Assumptions and Reasoning

This approach makes several implicit assumptions, all of which are sound in this context:

  1. The binary exists at the expected path in the image. This assumption is justified because the Docker build succeeded ([msg 4017]) and the build log explicitly showed COPY --from=builder /build/memprobe /usr/local/bin/memprobe completing successfully.
  2. docker cp works on a non-running container. This is a well-documented feature of Docker. The container's filesystem is materialized from its image layers and any writable layer changes, regardless of whether the container is running. A docker create without docker start is sufficient.
  3. The binary is statically linked and portable. A C program using only mmap, memset, and standard library calls (as memprobe.c does) compiles to a statically linkable binary that does not depend on runtime libraries that might differ between the build environment and the target. The 16 KB binary size is consistent with a statically linked executable.
  4. The binary will work on the target instance's architecture. Both the build machine and the vast.ai instance run x86_64 Linux, so architecture compatibility is guaranteed.
  5. The docker create name collision is handled. The 2&gt;/dev/null suppresses the error if memprobe-extract already exists, and the subsequent docker rm cleans it up. This makes the command idempotent for repeated runs.

Input Knowledge Required

To understand this message, a reader needs:

Output Knowledge Created

This message produces:

  1. A concrete binary artifact: /tmp/memprobe on the build host, ready for deployment.
  2. A reusable extraction pattern: the docker create + docker cp technique, which can be applied to any Docker image to extract tools, configuration files, or debugging utilities without running the container.
  3. Validation of the build pipeline: the successful extraction confirms that the Docker build correctly compiled memprobe.c and placed the binary at the expected path in the runtime image.

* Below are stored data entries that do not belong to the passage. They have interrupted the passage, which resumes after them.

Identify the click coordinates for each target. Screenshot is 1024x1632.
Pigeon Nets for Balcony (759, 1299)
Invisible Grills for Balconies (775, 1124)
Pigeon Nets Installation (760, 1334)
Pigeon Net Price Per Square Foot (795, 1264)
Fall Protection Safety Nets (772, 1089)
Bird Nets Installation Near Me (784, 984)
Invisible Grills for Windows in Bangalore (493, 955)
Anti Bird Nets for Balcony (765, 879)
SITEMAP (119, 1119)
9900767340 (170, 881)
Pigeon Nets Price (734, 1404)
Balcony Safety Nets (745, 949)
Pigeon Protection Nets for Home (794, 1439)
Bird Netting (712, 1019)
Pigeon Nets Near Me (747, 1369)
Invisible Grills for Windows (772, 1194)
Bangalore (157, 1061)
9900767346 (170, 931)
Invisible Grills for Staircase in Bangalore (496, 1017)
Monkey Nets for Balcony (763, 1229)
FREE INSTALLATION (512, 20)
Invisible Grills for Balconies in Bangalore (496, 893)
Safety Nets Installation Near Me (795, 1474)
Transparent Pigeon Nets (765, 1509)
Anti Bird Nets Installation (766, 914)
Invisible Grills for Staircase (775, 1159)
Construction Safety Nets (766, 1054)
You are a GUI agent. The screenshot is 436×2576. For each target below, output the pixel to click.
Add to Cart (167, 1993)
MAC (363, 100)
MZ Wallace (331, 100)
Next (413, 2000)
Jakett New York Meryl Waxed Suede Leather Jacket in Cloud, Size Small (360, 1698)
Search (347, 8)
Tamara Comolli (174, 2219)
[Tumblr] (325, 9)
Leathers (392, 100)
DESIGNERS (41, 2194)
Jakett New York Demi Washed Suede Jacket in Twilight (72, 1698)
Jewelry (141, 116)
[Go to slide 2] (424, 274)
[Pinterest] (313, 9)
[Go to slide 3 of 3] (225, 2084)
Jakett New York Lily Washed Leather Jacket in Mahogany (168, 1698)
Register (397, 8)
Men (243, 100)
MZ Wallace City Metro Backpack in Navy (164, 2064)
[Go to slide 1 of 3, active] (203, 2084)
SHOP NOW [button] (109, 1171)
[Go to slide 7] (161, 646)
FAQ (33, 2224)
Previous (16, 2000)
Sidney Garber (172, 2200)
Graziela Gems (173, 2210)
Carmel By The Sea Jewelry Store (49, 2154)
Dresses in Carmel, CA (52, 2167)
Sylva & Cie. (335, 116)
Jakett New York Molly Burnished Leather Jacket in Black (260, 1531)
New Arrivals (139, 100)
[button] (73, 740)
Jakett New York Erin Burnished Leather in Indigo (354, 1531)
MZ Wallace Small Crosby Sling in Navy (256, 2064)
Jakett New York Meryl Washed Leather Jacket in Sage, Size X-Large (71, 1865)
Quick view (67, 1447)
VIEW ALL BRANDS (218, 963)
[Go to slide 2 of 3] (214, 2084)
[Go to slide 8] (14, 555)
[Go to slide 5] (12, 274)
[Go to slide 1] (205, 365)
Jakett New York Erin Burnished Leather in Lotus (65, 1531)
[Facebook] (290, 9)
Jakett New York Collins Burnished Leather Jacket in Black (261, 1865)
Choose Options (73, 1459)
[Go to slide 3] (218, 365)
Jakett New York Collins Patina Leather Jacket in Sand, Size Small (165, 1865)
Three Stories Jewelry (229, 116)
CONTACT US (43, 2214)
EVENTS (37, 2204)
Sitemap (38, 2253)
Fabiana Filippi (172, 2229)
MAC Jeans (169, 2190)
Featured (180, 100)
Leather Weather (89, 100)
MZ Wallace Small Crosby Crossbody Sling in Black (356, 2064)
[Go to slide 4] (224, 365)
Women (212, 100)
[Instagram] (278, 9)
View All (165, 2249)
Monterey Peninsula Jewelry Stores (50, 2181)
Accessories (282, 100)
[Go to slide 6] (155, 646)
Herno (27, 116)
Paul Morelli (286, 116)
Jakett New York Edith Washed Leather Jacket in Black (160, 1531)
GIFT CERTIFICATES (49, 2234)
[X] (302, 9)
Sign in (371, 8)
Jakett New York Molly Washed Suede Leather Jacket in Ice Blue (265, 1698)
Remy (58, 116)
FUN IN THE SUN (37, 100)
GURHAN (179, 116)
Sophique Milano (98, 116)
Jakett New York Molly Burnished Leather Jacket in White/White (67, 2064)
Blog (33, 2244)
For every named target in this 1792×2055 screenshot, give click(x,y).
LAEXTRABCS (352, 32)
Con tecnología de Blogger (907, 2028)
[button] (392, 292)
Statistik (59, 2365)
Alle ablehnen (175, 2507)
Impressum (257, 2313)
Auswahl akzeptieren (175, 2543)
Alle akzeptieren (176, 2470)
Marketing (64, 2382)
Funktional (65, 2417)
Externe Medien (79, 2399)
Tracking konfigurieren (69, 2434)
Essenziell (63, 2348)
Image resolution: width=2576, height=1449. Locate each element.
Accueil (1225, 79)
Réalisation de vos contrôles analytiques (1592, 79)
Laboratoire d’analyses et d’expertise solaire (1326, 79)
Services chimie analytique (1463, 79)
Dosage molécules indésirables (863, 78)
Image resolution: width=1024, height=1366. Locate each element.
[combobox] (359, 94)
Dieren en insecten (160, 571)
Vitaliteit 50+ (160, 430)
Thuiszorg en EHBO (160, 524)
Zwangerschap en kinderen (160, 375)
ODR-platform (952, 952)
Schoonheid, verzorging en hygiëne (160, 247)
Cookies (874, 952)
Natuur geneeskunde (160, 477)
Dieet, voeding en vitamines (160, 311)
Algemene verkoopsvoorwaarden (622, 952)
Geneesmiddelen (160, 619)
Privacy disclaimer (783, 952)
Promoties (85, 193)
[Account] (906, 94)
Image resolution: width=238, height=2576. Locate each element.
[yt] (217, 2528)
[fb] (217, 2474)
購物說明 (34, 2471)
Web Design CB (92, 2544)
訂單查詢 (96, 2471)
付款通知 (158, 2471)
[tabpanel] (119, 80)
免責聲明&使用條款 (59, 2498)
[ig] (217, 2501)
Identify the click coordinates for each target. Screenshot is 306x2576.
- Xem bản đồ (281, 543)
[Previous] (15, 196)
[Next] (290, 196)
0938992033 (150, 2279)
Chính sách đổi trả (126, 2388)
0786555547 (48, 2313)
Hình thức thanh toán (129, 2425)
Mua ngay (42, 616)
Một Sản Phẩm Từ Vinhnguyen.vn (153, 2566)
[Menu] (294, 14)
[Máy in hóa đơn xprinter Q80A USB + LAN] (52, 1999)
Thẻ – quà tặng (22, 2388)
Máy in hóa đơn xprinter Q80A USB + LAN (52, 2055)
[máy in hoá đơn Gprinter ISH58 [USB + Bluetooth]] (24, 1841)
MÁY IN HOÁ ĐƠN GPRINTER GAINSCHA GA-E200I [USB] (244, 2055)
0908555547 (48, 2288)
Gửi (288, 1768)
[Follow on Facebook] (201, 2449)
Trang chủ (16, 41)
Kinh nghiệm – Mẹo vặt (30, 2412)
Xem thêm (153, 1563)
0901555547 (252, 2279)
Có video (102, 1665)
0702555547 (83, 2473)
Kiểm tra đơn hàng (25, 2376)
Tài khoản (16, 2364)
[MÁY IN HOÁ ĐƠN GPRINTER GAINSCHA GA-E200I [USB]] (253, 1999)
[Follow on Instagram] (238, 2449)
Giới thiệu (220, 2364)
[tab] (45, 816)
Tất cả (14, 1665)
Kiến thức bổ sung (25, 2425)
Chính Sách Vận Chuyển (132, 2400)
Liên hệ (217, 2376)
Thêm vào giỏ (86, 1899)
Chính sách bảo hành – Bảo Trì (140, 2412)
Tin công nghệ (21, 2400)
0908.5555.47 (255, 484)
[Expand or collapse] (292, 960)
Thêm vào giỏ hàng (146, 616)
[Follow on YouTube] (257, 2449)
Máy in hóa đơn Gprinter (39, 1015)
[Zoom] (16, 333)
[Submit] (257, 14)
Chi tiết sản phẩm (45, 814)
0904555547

The Deeper Pattern: Working Within Constraints

What makes this message noteworthy is not the technical complexity — the commands are straightforward — but the reasoning process it reveals. The assistant faced a constraint (no compiler on the target) and a resource (a Docker image with the pre-compiled binary). Rather than fighting the constraint by installing a compiler or rewriting the tool in another language, the assistant worked with the constraint by finding a path from the resource to the target.

This is the hallmark of mature systems thinking: recognizing that the Docker image is not just a deployment artifact but also a distribution mechanism for compiled tools. The builder stage of a multi-stage Docker build serves double duty — it compiles the application, but it also compiles auxiliary utilities that can be extracted for use outside the container. The docker cp command bridges the build environment and the runtime environment, carrying the compiled artifact across without requiring either environment to change.

The pattern generalizes beyond this specific case. Any time a team maintains a Docker-based build pipeline, the resulting image contains compiled binaries that can be extracted for deployment to environments without compilers. This is particularly valuable for embedded systems, minimal base images (like scratch or alpine), or air-gapped environments where installing development tools is impractical or prohibited.

Conclusion

Message &lt;msg id=4021&gt; is a small but revealing moment in a larger debugging saga. It demonstrates that production engineering is not always about writing complex algorithms or designing elegant architectures. Sometimes it is about knowing that docker cp works on stopped containers, recognizing that the binary you need already exists inside an image you just built, and executing a three-line pipeline that saves hours of workarounds. The 16 KB memprobe binary extracted in this message would go on to provide the empirical validation the team needed — confirming that the 256 GiB instance was operating at 99% of its cgroup limit with only 6 GiB of kernel overhead, and that the new adaptive safety margin and OOM recovery logic were essential for reliable operation on memory-constrained vast.ai nodes.